Se escucha el ruido efervescente de la
bombilla que absorbe el aire. Se acabó el agua. Agustín busca la cacerola del
agua y rellena el mate. Me lo pasa a mí. Yo lo agarro. Está caliente. Siento la
fuerza de un sacrificio entre mis manos. Voy a darle la primera chupada a la
bombilla. Che, cuando alguien te pase el mate, me dice, muy serio, vos debés
decir gracias. Y lo miro fijamente. Sonrío. Gracias pibe, le digo, y sorbo el
agua como quien ha vivido en el desierto durante semanas. No están muertos, me
dice. Están desaparecidos. Eso es lo que dijo Videla. El boludo de Videla. Si,
yo lo recuerdo. Apenas escuchado el nombre, hace unos años, en el instituto. El
Franco argentino, decían. El mate se adentra, muy caliente, por mi boca. Traspasa
la garganta. Noto como se desliza tranquilamente hasta la boca del estómago, y
allí reposa, tibio, dejándome una sensación de somnolencia que antes no había
tenido. No están muertos, continúa. A muchos los subían a aviones. No les
decían nada. Le ataban un peso al tobillo, y simplemente, los tiraban. ¿A
cuántos kilómetros de distancia? No sé. Se perdía su rastro. Nadie volvía a
escuchar su nombre. Su cara era una fotografía en blanco y negro.
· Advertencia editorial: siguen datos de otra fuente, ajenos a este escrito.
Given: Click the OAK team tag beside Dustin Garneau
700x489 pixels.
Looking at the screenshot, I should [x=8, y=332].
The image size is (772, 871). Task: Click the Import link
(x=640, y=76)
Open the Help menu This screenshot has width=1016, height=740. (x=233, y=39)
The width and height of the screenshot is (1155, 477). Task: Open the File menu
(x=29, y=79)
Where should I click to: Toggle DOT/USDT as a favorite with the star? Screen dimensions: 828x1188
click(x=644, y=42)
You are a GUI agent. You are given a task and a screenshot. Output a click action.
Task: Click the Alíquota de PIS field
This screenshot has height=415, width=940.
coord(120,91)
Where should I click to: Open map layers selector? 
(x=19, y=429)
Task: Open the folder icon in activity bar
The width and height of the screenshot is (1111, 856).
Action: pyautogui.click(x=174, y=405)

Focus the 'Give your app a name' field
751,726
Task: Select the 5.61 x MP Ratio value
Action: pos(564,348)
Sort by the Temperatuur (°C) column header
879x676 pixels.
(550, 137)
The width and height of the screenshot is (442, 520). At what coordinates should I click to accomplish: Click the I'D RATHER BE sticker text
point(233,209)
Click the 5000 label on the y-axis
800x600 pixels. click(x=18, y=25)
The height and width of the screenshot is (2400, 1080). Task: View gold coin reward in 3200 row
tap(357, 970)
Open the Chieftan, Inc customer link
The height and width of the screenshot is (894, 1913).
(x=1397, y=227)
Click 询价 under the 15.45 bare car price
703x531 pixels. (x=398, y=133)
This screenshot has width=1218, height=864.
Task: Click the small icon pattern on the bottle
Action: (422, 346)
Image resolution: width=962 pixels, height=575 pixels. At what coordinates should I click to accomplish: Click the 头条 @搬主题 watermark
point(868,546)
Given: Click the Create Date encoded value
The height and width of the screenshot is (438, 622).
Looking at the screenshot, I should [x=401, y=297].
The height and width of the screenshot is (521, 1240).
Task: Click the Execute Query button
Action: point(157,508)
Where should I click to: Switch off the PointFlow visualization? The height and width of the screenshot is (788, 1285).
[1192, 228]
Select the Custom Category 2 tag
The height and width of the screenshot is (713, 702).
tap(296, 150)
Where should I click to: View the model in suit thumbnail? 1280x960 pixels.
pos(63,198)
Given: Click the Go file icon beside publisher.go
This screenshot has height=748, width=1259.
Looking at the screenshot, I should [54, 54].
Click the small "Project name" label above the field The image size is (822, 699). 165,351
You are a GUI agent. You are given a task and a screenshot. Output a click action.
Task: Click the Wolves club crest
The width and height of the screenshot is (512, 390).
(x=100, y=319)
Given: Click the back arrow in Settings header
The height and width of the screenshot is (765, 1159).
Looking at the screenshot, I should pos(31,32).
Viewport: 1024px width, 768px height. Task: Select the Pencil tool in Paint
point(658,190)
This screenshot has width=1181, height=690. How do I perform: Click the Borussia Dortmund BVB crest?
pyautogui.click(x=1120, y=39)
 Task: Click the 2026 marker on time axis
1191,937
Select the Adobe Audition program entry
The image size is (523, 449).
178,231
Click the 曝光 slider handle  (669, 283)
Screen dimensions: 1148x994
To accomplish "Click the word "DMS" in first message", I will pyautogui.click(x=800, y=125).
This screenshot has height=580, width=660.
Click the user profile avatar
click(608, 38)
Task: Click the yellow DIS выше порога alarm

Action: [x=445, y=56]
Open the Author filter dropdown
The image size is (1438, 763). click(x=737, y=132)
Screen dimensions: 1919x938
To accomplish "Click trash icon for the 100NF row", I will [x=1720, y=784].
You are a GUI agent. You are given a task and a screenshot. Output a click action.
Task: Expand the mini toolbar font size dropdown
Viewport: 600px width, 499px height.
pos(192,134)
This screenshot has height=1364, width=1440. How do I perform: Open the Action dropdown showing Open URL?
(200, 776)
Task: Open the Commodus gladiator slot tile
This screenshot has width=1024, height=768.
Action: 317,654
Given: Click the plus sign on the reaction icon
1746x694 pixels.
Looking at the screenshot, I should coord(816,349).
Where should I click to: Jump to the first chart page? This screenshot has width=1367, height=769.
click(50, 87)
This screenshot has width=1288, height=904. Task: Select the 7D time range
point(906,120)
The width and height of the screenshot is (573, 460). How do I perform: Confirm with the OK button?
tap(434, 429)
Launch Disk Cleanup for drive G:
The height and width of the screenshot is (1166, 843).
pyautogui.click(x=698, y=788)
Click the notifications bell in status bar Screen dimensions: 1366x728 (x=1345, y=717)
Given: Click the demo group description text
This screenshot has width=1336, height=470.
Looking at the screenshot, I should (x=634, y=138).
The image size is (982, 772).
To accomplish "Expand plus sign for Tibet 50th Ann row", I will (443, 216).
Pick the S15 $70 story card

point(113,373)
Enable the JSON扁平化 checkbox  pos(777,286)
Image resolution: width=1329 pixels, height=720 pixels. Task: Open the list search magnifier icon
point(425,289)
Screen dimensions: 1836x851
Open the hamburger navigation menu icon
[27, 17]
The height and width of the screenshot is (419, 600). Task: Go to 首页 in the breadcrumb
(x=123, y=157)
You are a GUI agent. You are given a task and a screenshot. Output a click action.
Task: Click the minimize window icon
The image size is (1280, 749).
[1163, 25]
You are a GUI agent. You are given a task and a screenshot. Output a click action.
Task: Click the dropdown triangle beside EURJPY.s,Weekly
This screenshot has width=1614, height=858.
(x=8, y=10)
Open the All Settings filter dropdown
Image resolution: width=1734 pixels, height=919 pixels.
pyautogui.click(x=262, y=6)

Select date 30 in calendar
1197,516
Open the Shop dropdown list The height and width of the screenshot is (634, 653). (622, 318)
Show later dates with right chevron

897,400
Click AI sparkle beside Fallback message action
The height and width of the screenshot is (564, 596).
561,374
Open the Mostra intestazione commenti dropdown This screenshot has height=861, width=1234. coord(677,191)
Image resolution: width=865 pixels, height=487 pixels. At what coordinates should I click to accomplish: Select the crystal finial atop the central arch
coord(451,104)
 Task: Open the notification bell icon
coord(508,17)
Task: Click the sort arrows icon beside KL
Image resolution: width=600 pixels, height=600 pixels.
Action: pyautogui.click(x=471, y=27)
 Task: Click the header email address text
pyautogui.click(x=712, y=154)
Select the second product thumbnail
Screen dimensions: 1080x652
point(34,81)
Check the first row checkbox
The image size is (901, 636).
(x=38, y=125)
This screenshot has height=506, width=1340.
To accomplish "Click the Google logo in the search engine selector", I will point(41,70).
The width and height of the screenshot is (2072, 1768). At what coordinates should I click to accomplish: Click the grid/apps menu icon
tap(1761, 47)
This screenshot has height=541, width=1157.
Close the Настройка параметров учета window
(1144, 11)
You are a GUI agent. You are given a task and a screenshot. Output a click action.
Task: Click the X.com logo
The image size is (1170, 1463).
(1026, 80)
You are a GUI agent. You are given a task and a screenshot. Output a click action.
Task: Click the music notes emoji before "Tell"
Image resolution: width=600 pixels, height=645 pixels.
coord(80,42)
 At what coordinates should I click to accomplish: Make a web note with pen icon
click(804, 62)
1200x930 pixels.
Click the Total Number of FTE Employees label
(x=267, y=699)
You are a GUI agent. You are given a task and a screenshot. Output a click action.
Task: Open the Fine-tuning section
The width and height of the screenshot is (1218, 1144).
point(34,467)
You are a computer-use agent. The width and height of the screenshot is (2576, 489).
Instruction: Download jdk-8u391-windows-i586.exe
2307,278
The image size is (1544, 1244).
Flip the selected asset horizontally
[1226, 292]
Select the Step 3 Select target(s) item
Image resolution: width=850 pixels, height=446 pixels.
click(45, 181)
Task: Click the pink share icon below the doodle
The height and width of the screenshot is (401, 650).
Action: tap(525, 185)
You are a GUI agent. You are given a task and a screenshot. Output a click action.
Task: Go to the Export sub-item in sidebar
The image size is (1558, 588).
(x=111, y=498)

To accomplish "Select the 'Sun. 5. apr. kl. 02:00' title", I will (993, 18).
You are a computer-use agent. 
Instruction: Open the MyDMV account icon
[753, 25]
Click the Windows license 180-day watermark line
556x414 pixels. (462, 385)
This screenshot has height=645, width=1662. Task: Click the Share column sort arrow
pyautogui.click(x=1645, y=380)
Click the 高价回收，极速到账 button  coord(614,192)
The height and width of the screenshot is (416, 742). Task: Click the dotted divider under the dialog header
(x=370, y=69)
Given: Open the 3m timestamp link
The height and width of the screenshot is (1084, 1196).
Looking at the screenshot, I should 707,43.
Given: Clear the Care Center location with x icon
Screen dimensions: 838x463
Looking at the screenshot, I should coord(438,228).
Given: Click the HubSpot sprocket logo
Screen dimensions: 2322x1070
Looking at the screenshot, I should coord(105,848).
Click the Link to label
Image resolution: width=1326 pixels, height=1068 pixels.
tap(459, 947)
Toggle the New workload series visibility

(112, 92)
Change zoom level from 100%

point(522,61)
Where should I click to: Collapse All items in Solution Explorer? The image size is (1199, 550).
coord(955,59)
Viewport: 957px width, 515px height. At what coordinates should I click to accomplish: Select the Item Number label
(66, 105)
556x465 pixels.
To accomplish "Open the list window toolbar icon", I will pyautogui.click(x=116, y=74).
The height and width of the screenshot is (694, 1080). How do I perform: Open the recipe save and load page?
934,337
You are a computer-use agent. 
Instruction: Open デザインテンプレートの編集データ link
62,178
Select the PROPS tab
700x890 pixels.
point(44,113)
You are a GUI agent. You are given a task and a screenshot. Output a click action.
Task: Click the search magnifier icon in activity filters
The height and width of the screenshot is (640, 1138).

La noche de los lápices. Me dice. Se queda
de nuevo callado. La noche de los lápices. Fueron diez, pibe. Diez hombres. ¿Hombres?
Ninguno superaba los dieciocho años. ¿Vos pensabas algo con dieciocho años? Me pregunta.
No espera mi respuesta. Con dieciocho años, continúa, nadie sabe un carajo de
nada. Ni siquiera iban a la universidad. Todos de instituto. Y fueron diez. Sobrevivieron
cuatro. Y los otros seis, le pregunto yo. No sé sabe. Y se Agustín se queda en
silencio, intentando recordar los nombres de esos diez chicos que
desaparecieron.
Le doy otro trago al mate. Me acostumbro
a su textura. Beber mate es tener amigos. Es recordar las raíces. Enseguida la
ciudad se acaba y empieza el río. Para los desaparecidos se acaba la ciudad, me
dice Agustín. Nunca más se supo nada de ellos. No se encontró nada. Y luego
están todas esas madres, con un pañuelo blanco en la cabeza, que esperan cada
día a que vuelvan sus hijos. Mira hacia abajo. La historia argentina es un
caos, pibe, me dice, y yo pienso que la historia en general es un caos, que en
mi país, en España, hay muertos que llevan setenta y cinco años esperando a ser
desenterrados. Muertos que tiene ubicación exacta, en carreteras, en veredas,
en barrancos, que tienen nombre, un nombre sin delito, como los de Argentina,
pero que no tienen cuerpo. Son cruces sin cuerpo. Son nichos sin recuerdo.
Y la bombilla vuelve a hacer ese ruidito
de aire asfixiado. Agustín lo vuelve a rellenar. Bebe tranquilo. En silencio. Veo
en su cara treinta mil nombres que jamás he escuchado. En la calle tiemblan las
primeras luces del día. No están muertos. Se escuchan los primeros autos,
poniendo las calles en su sitio, dándole nombre a los comercios, habitaciones a
las embajadas. Son desaparecidos. Nos quedamos un rato bebiendo mate. Ese ritual
de rellenar el recipiente, pasárnoslo y darnos las gracias como quien pronuncia
una palabra sagrada. Gracias pibe. De nada, che. Cierro la ventana. Empieza a
hacer frío. La yerba quema su sabor. Apenas sabe ya. Se acabó, me dice Agustín.
Ya no da para más la noche. Nos quedamos callados. Esperamos a que las luces
inunden el sexto piso. Callados. Sin nombre. Callados.